Source : La Presse

18 novembre 2024
Parlant sans ambages d’une « crise humanitaire », le RAPSIM reconnaît que la situation est difficile pour tout le monde et n’a pas de réponse facile, mais argue que « le communautaire ne peut pas être le seul au front ».

PHOTO FRANÇOIS ROY, ARCHIVES LA PRESSE

Les signes ne mentent pas : l’hiver sera particulièrement difficile pour les sans-abri, estime le Réseau d’aide aux personnes seules et itinérantes de Montréal (RAPSIM). L’organisme sonne l’alarme face au manque de places d’hébergement.

« À combien d’engelures, d’amputations et de décès ferons-nous face cet hiver ? », s’inquiète Maryane Daigle, organisatrice communautaire au RAPSIM.

Même s’il est rehaussé en prévision du temps froid, le nombre de places dans les refuges ne saura répondre aux besoins accrus pendant cette période critique, craint l’organisme communautaire. « Un grand nombre de personnes en situation d’itinérance seront contraintes de rester au froid ou dans des situations dangereuses, faute de places d’accueil », soutient Mme Daigle.

Maryane Daigle, organisatrice communautaire au RAPSIM

PHOTO MARCO CAMPANOZZI, LA PRESSE

Mme Daigle a fait valoir mardi que même le scénario le plus optimiste de 300 nouvelles places serait insuffisant. Le RAPSIM demande donc aux gouvernements d’agir « selon leur responsabilité populationnelle ». Interrogée à savoir quels acteurs devaient en faire plus, Maryane Daigle a surtout souhaité que les différents paliers de gouvernement « arrêtent de se renvoyer la balle ».

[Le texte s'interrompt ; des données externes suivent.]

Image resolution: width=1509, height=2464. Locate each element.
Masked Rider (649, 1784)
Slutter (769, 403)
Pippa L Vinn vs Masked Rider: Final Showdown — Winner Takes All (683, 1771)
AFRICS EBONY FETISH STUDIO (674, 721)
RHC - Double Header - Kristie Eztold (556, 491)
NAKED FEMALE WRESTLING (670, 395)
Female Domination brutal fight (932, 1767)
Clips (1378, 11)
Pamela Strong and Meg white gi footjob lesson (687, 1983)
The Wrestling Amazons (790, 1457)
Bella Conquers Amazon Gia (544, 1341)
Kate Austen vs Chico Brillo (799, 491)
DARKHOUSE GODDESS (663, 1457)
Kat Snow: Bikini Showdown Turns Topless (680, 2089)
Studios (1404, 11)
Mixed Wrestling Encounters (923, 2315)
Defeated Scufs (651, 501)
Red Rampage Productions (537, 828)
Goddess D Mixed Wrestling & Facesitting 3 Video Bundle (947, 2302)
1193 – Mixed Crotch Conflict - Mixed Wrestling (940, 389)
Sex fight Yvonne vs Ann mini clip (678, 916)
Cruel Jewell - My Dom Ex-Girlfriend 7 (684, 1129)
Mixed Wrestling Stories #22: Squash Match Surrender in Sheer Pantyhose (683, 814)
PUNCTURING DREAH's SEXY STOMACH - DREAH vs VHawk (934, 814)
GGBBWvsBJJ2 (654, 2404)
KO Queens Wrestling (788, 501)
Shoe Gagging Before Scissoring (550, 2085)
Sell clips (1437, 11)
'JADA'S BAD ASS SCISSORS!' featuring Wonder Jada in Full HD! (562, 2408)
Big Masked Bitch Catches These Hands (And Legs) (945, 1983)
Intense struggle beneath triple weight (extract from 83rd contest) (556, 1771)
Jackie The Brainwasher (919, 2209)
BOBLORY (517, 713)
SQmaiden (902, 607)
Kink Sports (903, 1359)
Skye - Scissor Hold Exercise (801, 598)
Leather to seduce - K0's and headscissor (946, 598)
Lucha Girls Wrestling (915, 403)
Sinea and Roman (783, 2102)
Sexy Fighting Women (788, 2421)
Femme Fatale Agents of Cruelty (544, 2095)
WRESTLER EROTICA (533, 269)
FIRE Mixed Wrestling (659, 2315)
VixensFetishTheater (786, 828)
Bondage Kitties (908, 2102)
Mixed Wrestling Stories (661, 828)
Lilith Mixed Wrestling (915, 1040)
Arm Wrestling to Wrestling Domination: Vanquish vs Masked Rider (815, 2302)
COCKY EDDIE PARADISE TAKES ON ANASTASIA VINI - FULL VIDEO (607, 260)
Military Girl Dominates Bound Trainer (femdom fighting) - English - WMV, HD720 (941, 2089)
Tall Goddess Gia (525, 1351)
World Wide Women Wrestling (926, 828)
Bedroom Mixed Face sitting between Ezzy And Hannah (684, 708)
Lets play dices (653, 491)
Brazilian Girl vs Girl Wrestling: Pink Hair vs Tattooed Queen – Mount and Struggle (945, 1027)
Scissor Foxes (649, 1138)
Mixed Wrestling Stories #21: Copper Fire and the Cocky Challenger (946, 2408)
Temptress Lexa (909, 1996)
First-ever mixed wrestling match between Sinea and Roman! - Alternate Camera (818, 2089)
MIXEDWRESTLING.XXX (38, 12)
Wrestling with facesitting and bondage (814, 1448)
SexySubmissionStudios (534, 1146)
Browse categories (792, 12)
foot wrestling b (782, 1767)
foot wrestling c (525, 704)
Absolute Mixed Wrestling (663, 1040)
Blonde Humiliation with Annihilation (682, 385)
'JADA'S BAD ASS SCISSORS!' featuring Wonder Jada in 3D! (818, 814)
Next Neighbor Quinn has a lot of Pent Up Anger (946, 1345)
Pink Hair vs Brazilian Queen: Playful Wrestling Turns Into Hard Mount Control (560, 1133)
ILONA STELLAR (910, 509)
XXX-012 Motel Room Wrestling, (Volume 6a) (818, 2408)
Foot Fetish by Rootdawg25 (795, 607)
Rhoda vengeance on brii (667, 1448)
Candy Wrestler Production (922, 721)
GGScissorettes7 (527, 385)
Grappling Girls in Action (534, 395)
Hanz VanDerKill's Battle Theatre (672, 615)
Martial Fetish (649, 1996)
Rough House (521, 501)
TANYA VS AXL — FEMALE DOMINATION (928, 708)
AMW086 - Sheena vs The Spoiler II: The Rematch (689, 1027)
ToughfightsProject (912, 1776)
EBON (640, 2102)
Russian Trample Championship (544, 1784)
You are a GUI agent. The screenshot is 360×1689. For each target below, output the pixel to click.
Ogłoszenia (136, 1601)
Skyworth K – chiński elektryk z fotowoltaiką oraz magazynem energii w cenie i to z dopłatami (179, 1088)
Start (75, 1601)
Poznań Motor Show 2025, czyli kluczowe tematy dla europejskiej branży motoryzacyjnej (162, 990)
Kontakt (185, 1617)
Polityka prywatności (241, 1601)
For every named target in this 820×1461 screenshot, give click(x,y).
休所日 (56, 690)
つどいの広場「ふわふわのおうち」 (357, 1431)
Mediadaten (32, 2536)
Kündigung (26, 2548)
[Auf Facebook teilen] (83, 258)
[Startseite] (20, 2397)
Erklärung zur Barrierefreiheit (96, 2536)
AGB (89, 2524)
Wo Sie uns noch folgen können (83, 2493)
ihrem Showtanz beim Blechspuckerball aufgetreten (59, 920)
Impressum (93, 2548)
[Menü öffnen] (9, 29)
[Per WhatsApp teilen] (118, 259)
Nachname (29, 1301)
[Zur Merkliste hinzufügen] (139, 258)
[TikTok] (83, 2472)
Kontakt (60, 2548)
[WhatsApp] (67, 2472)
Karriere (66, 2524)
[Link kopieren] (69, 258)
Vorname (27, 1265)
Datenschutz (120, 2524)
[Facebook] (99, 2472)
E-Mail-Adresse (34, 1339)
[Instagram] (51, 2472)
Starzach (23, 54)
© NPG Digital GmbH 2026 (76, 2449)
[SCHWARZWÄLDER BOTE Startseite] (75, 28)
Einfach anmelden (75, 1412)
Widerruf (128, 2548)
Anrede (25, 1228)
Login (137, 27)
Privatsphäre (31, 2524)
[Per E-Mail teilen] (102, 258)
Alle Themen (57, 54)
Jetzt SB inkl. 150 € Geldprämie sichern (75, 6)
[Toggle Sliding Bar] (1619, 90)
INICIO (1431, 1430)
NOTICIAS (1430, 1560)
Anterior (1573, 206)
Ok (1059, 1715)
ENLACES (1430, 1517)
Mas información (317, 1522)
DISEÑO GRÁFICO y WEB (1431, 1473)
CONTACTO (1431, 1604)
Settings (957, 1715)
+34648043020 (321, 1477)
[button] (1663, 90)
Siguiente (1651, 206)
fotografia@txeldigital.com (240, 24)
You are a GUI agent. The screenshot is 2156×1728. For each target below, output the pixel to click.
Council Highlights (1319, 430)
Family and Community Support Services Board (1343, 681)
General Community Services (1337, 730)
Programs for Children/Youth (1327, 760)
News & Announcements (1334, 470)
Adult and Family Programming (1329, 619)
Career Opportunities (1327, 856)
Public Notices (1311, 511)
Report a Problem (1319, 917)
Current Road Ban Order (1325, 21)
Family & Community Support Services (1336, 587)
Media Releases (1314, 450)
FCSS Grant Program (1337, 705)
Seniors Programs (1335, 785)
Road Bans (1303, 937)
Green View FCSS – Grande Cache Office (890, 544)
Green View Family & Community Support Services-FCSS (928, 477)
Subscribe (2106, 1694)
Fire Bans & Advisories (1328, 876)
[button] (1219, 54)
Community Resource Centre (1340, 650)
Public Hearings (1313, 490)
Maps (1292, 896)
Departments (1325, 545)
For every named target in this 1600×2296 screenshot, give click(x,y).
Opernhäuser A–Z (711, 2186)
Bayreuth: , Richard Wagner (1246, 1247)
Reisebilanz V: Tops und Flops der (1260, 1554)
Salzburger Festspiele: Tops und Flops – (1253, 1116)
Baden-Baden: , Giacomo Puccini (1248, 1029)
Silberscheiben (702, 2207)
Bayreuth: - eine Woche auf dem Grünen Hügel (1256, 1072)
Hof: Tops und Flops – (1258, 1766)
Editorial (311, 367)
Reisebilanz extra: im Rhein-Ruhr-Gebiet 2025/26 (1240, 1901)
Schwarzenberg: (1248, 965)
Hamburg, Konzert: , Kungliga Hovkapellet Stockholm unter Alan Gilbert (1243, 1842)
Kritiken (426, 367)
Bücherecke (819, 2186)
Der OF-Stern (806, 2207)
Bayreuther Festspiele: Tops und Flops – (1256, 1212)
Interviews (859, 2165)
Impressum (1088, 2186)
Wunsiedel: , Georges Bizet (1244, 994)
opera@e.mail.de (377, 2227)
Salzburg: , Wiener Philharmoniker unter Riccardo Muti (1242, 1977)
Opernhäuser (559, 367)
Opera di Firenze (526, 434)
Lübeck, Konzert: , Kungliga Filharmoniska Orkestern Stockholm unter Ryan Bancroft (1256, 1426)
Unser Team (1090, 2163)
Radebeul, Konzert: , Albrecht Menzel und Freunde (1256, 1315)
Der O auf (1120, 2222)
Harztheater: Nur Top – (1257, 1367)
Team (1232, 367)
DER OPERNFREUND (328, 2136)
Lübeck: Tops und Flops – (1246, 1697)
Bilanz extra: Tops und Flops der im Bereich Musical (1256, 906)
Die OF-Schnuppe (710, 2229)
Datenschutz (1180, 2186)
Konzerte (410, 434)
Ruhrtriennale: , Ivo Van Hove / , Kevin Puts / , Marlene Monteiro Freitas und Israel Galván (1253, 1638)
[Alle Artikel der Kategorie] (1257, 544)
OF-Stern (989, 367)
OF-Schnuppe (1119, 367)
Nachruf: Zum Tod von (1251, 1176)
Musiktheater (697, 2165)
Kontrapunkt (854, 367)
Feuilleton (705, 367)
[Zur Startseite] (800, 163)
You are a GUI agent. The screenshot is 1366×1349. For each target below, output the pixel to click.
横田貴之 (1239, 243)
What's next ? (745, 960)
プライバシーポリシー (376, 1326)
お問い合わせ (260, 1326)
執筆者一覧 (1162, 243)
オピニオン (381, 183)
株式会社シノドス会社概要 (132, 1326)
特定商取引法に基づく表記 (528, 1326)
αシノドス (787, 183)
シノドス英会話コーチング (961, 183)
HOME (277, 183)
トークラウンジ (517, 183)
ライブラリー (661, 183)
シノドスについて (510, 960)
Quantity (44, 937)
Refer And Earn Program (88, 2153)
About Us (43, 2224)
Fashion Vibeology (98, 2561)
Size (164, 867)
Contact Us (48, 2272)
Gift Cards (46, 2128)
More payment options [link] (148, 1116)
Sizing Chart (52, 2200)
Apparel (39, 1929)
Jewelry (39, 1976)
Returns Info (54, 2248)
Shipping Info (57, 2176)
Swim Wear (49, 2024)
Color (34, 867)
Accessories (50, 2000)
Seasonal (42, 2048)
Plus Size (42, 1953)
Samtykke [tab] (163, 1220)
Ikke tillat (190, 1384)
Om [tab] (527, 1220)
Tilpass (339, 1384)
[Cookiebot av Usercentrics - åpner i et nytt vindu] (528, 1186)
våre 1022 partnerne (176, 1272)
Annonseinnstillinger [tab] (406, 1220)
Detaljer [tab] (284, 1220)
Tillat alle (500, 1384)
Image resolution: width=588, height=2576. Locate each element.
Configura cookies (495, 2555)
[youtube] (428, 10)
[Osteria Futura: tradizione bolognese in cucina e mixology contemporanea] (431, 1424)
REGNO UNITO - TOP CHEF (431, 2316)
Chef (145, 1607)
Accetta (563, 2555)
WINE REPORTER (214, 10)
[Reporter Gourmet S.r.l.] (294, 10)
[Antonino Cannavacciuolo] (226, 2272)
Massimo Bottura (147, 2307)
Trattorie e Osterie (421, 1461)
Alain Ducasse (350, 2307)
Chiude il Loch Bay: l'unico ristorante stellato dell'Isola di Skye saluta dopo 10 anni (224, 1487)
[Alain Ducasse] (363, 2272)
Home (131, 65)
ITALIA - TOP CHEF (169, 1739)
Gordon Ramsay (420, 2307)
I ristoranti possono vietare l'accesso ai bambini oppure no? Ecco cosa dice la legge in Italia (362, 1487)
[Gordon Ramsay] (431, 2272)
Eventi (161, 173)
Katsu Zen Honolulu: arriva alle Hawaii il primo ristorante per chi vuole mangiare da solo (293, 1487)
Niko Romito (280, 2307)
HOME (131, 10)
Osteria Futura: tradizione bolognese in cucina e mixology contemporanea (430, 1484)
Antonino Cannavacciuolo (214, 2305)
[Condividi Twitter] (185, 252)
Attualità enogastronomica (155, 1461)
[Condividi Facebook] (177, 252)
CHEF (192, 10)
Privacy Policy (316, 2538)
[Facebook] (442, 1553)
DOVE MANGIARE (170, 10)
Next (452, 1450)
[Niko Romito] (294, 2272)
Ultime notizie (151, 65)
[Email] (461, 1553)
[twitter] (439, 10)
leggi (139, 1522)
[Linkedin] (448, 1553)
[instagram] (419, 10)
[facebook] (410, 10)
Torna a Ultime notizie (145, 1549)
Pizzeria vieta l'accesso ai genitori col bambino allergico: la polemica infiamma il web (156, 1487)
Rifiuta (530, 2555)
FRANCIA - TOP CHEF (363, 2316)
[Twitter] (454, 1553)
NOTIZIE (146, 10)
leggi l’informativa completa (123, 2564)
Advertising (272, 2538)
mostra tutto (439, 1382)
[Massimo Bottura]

À la mi-octobre, La Presse révélait que le Bureau du coroner avait recensé pas moins de 72 morts parmi la population itinérante du Québec en 2023, comparativement à seulement une vingtaine par année de 2019 à 2021.

Le RAPSIM parle d’une « crise humanitaire ». L’organisme reconnaît que la situation est difficile pour tout le monde et qu’il n’y a pas de réponse facile. Mais « le communautaire ne peut pas être le seul au front », insiste-t-il.

Le RAPSIM n’était pas en mesure de chiffrer ses demandes de façon plus précise, mardi. Mme Daigle estime toutefois qu’un millier de personnes – « et même peut-être plus » – risquent de se retrouver dans la rue cet hiver.

Pour pallier la crise dans l’immédiat, elle n’hésite pas à tourner son regard vers la période pandémique, quand des mesures d’urgence ont été mises en place. Mobiliser le personnel des CIUSSS et transformer temporairement des hôtels en refuges figurent au nombre des actions qui pourraient être mises en place.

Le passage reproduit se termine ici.